Located on a narrow street in Budapest, the memorial center is built on the site of a pre-war synagogue which had served as an internment camp for Jews during World II.

The museum is the fifth state-funded Holocaust museum in the world according to its organizors, after ones in Jerusalem, Washington D.C., London and Berlin.

It will open with a temporary exhibition showing photographs of Hungarian victims arriving to Auschwitz from the northeastern village of Bilke, which is now part of Ukraine.

In the courtyard, the names of those who perished in the Holocaust are put on a memorial wall. Some 40,000 names are known and new ones are added as research discovers the identities of the victims.

The museum has, however, been criticized in Hungary, which has eastern Europe's largest Jewish population, estimated at 60,000-100,000.

Historians have said the museum should have been built in the countryside, where most of the Jews lived in pre-war times, or in the former area of the ghetto in the capital.

The current location in a nondescript neighbourhood with narrow streets not only lacks historical significance but is also difficult for cars and tourist buses to reach, critics charge.

But the most stinging criticism is that there will not be a permanent exhibition documenting the Holocaust in place at the opening and, some argue, there is not even enough space for it on site.

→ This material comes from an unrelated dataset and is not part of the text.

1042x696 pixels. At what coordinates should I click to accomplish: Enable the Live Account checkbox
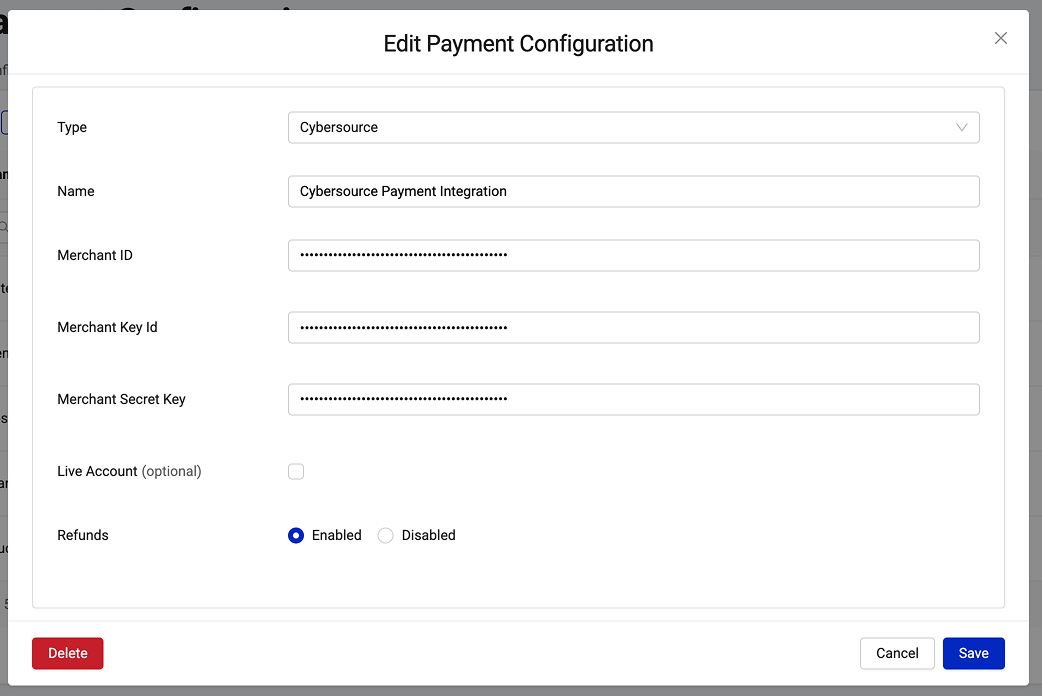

"It's a slap in the face to the Holocaust and its victims," Laszlo Karsai, one of the museum's curators, told Nepszabadsag newspaper last month in protest of the limited space.

The museum's directors argue, however, that opening the museum even without a permanent exhibition was a moral obligation to educate Hungarians, for whom the participation of Hungary's collaborationist government in the deportations remains a sore topic.

"We want to be a springboard for debate in society about the Holocaust," Daranyi said.

The emphasis on education also resonates in Hungary, where the so-called "numerus clausus" law of 1920 restricting the admission of Jews to universities was the first anti-Jewish law passed in Europe ahead of the war.

"How did this degenerate into deportations and murder 20 to 25 years after the first anti-Jewish law was enacted? And how come so few raised their voices against this?" asked Daranyi.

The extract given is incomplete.